The task: Excluding pictures, retype the line with "Instruction: Click the 联系我们 envelope icon" and each line that follows it to the end of the data below, word for word.

Supplied material:
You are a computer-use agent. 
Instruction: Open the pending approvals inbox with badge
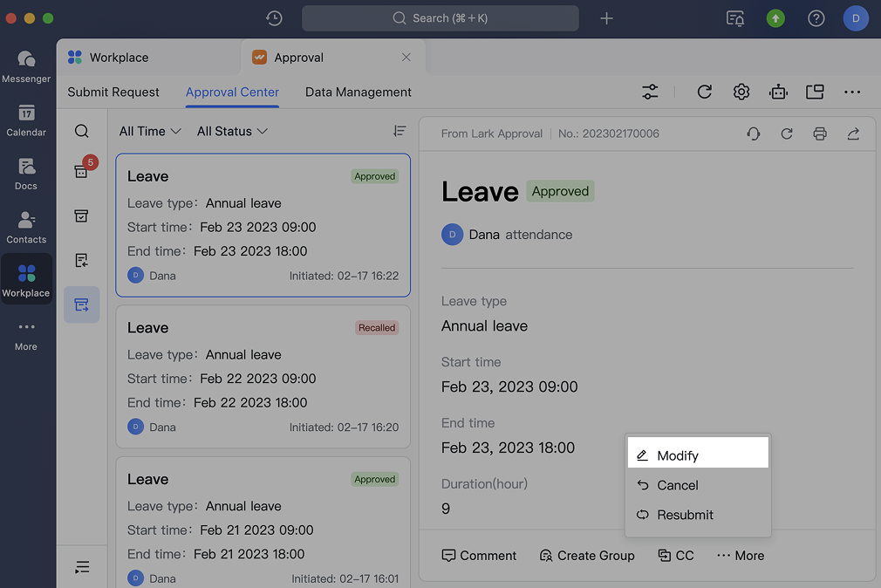[81, 171]

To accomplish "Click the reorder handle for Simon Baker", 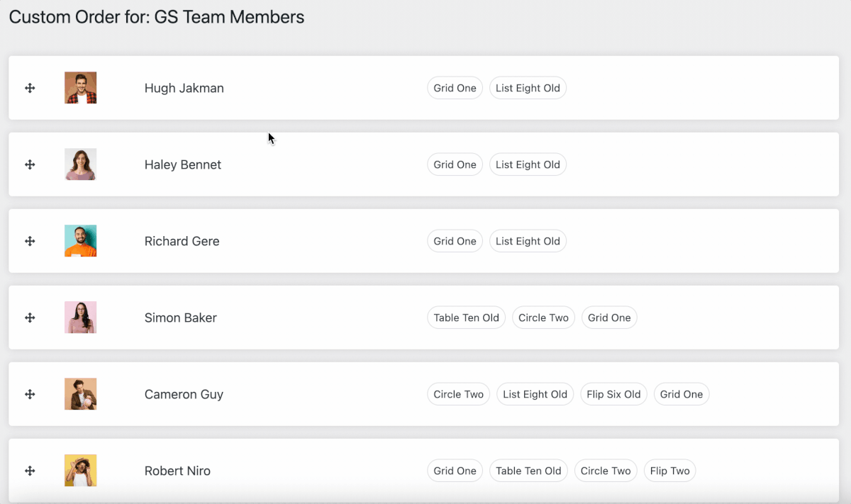I will pyautogui.click(x=30, y=318).
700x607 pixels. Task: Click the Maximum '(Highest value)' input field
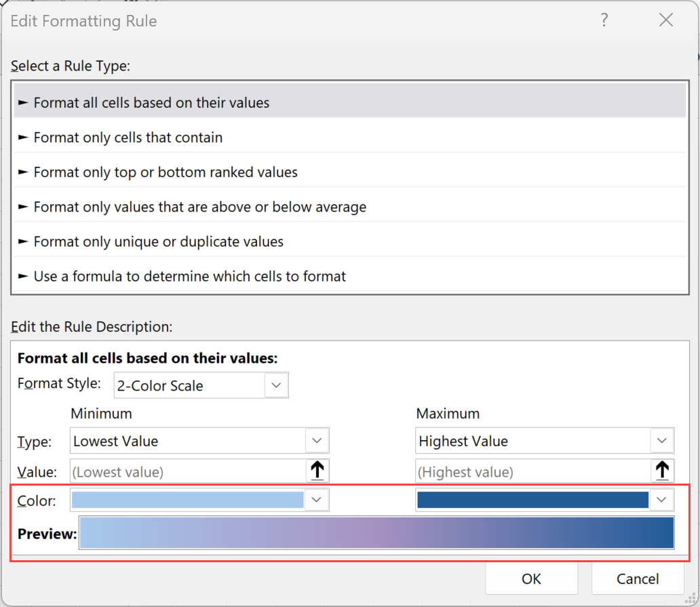532,471
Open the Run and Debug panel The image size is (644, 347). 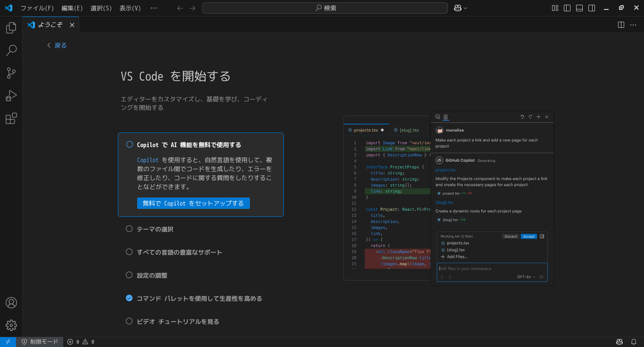[x=11, y=95]
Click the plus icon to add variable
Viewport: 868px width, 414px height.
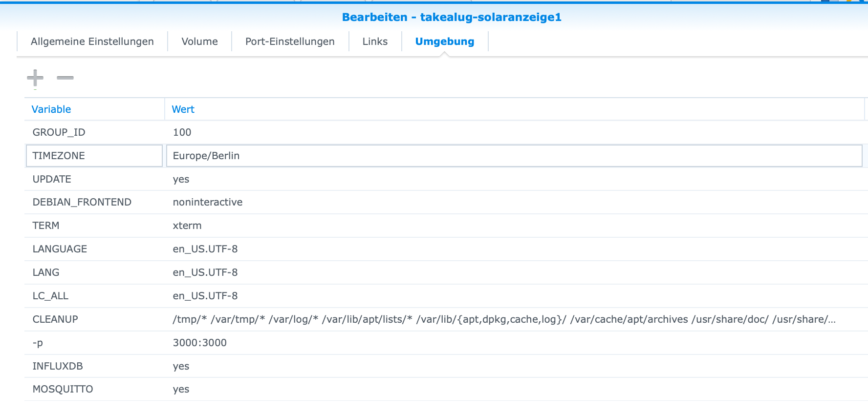[x=35, y=78]
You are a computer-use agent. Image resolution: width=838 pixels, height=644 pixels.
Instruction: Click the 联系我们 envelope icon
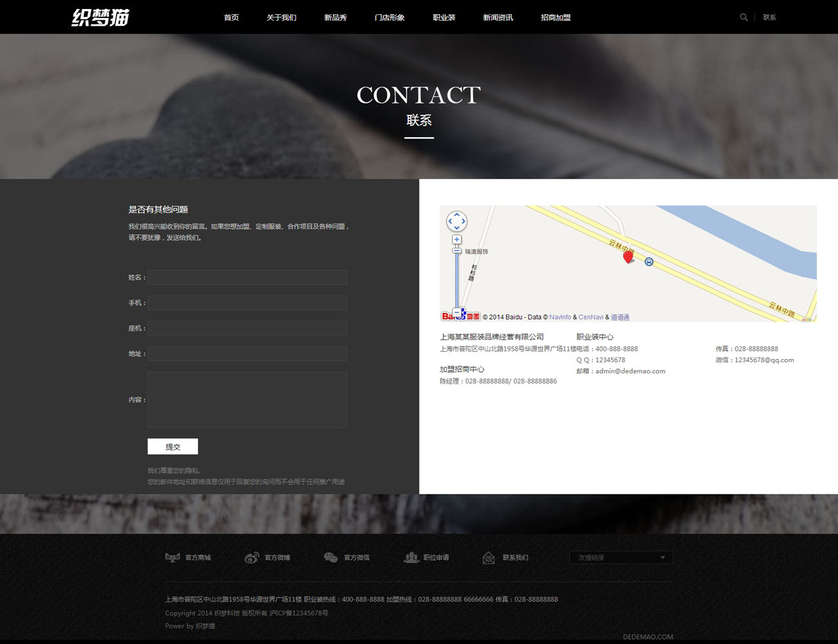tap(489, 558)
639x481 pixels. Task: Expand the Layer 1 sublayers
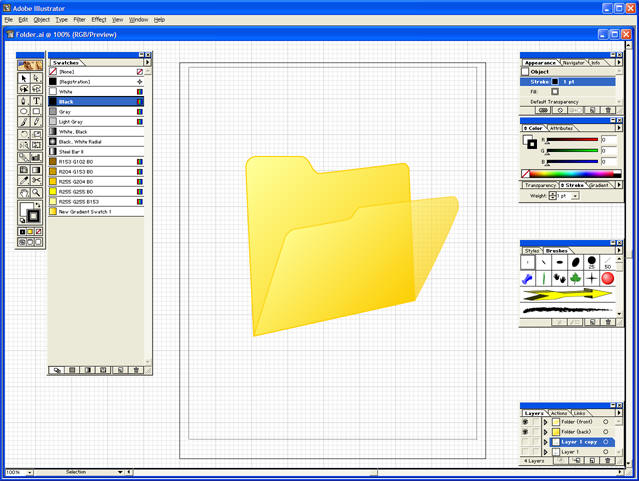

Your solution:
Instruction: Click the 联系我们 envelope icon
tap(489, 558)
639x481 pixels. Task: Expand the Layer 1 sublayers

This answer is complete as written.